E dirò di più: ho una certa esperienza diretta del sud del mondo e posso dire che la fede sta scomparendo anche lì. Le Filippine ormai sono in via di secolarizzazione, il sud America è perduto, la fede in Africa è spesso piantata in modo molto fragile (e appena si scopriranno anche lì abusi verso minori sarà una ulteriore emorragia), in India la chiesa è devastata da divisioni interne. Non si può negare che la perdita di sacralità del culto e la debolezza dottrinale e morale dei missionari abbiano spinto centinaia di milioni di persone verso l’agnosticismo o verso i fondamentalisti protestanti.

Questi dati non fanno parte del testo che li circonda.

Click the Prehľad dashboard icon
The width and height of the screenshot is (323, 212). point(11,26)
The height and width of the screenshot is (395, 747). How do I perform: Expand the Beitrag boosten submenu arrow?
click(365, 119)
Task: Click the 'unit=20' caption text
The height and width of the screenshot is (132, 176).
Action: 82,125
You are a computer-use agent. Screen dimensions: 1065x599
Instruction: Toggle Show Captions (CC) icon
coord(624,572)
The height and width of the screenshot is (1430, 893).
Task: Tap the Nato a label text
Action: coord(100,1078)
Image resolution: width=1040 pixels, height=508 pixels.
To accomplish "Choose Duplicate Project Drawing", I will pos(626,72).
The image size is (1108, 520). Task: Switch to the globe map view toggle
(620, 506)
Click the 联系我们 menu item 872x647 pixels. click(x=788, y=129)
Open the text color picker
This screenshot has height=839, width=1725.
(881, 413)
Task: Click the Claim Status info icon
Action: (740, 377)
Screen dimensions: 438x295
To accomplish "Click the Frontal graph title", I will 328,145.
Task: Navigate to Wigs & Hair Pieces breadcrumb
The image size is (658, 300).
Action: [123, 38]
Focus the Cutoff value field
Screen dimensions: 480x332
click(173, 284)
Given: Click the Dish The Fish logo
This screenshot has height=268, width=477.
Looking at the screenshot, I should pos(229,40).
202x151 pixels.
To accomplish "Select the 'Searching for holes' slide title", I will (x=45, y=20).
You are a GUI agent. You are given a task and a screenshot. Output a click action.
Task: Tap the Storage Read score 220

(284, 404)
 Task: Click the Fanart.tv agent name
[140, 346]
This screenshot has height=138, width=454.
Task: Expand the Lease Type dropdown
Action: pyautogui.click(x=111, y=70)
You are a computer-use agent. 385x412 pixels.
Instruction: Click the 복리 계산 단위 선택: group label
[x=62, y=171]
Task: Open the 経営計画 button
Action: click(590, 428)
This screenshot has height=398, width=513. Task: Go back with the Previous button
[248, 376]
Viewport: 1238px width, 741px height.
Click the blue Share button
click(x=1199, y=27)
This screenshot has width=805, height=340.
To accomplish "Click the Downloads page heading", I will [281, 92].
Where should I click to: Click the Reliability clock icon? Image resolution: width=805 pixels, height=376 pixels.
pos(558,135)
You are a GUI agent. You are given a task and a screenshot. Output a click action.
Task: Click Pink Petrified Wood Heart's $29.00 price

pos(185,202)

Sarebbe il caso di fare pace tra conservatori e innovatori e da un lato aprirsi a una maggiore attenzione agli ultimi e dall’altro ritornare a una liturgia ad orientem e al Vangelo della salvezza, con tutte le sue faticose richieste.
Ma dovremo essere noi laici a impegnarci, i seminari sono spesso un disastro e i preti del futuro potrebbero essere burocrati che non credono nemmeno più in Dio. Comunque confidiamo in Dio e in Maria: la preghiera costante non viene mai delusa.